Static Files

In addition to renderable and convertible content, we also have static files.

A static file is a file that does not contain any YAML front matter. These include images, PDFs, and other un-rendered content.

They’re accessible in Liquid via site.static_files and contain the following metadata:

Variable Description

file.path

The relative path to the file, e.g. /assets/img/image.jpg

file.modified_time

The `Time` the file was last modified, e.g. 2016-04-01 16:35:26 +0200

file.name

The string name of the file e.g. image.jpg for image.jpg

file.basename

The string basename of the file e.g. image for image.jpg

file.extname

The extension name for the file, e.g. .jpg for image.jpg

Note that in the above table, file can be anything. It’s simply an arbitrarily set variable used in your own logic (such as in a for loop). It isn’t a global site or page variable.

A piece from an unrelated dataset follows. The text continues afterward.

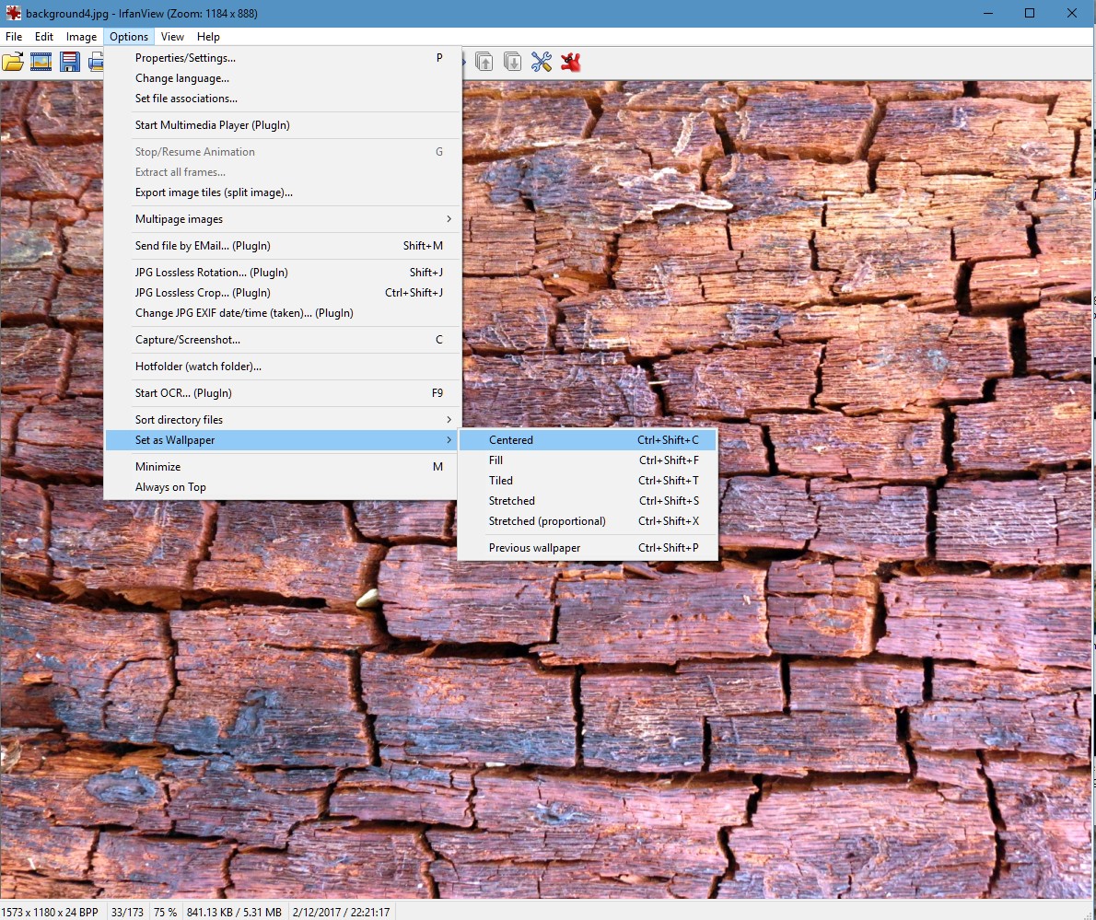This screenshot has width=1096, height=920.
Task: Click the partially hidden Print icon
Action: 96,63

Add front matter to static files

Although you can’t directly add front matter values to static files, you can set front matter values through the defaults property in your configuration file. When Jekyll builds the site, it will use the front matter values you set.

Here’s an example:

In your _config.yml file, add the following values to the defaults property:

defaults:
  - scope:
      path: "assets/img"
    values:
      image: true

This assumes that your Jekyll site has a folder path of assets/img where you have images (static files) stored. When Jekyll builds the site, it will treat each image as if it had the front matter value of image: true.

Suppose you want to list all your image assets as contained in assets/img. You could use this for loop to look in the static_files object and get all static files that have this front matter property:

{% assign image_files = site.static_files | where: "image", true %}
{% for myimage in image_files %}
  {{ myimage.path }}
{% endfor %}

When you build your site, the output will list the path to each file that meets this front matter condition.